Me parece que lo estoy viendo, esa noche, por fin, la noche de autos, la primera, porque hubo unas cuantas, imagináoslo con su capa, su bufanda y su gorra, como el bandido Luis Candelas en aquella canción que escuchábamos de niños en la radio, os acordáis:

Debajo de la capa
De Luis Candelas
Mi corazón no corre,
Vuela que vuela.

La plaza entera está a oscuras, como boca de lobo, nada de esa iluminación que le pusieron luego para que la vieran los turistas, y que le quitó el sabor, como yo digo, vino la electricidad y se acabó el misterio. Él dobla la primera esquina, la del Ayuntamiento, por miedo a que alguien lo vea desde una ventana va muy pegado a la pared, y en el fondo no cree que vaya a ser verdad lo que la monja le prometió por la mañana, ni tampoco que él vaya a atreverse a entrar a medianoche en el convento como un ladrón o como don Juan Tenorio, porque él mismo reconoce que si de joven era muy ardiente también era muy cobarde, y de pronto le sobrevenía el pánico a que lo descubrieran y se armara en la ciudad un escándalo, y se viera señalado con el dedo, expulsado por blasfemo de la cofradía de la Santa Cena y de la Asociación Benéfica Corpus Christi, forzado tal vez a cerrar el negocio con el que se ganaba la vida, modestamente, desde luego, pero también sin apuros en aquellos tiempos tan difíciles, vetado para siempre en el palco presidencial de la plaza de toros, al que solían invitarlo en las tardes de corrida en calidad de asesor, y en el que se codeaba, fumando un puro extraordinario y llevando un clavel en el ojal de su traje de rayas, el de las grandes ocasiones, con las autoridades supremas de la ciudad, el alcalde, el comisario de la policía, el comandante de la Guardia Civil, el párroco de San Isidoro, aquel don Estanislao del que os acordaréis que a pesar de su sotana y de su fama de austeridad ejemplar era un taurino furibundo, y el año 47 le dio la extremaunción al insigne Manolete, en aquella plaza maldita de Linares.

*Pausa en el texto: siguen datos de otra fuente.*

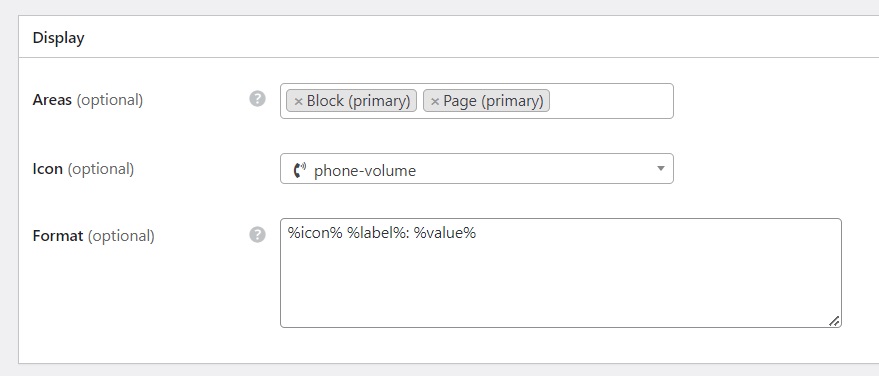Image resolution: width=879 pixels, height=376 pixels.
Task: Open the Icon dropdown arrow
Action: [x=660, y=169]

Lo abrumaba la conciencia del peligro en el que estaba a punto de incurrir, y sin embargo no se detenía, ni daba media vuelta y regresaba a su casa, al abrigo seguro de su cama. Todavía estaba a tiempo, no había terminado de cruzar la plaza, no se había encendido ninguna luz en la ventana más alta del torreón, pero los dictados de la prudencia no afectaban a sus pasos, y para justificarse y seguir acercándose a la puertecilla lateral del convento se decía que todo podía haber sido una chanza o un delirio de la monja, todavía trastornada por la fiebre, de modo que no importaba que se quedara rondando por la plaza, ya que la luz prometida no iba a encenderse, y ni siquiera que se acercase a la puerta e intentase empujarla, porque no cedería, estaría tan cerrada a cal y canto como cualquier puerta de la ciudad a esa hora de la noche, cuando más la puerta de un convento, con cerrojo y vueltas de una gran llave y tranca de madera, como cerrábamos antes de acostarnos en los malos tiempos de la guerra, cuando cualquier noche podían venir a buscarte y te daban el paseo y te dejaban tirado en una cuneta, con los calcetines flojos y los zapatos caídos lejos de tu cuerpo, sobre todo si eras persona de orden y de fe, como lo fui siempre yo a pesar de esta debilidad mía por los pecados de la carne.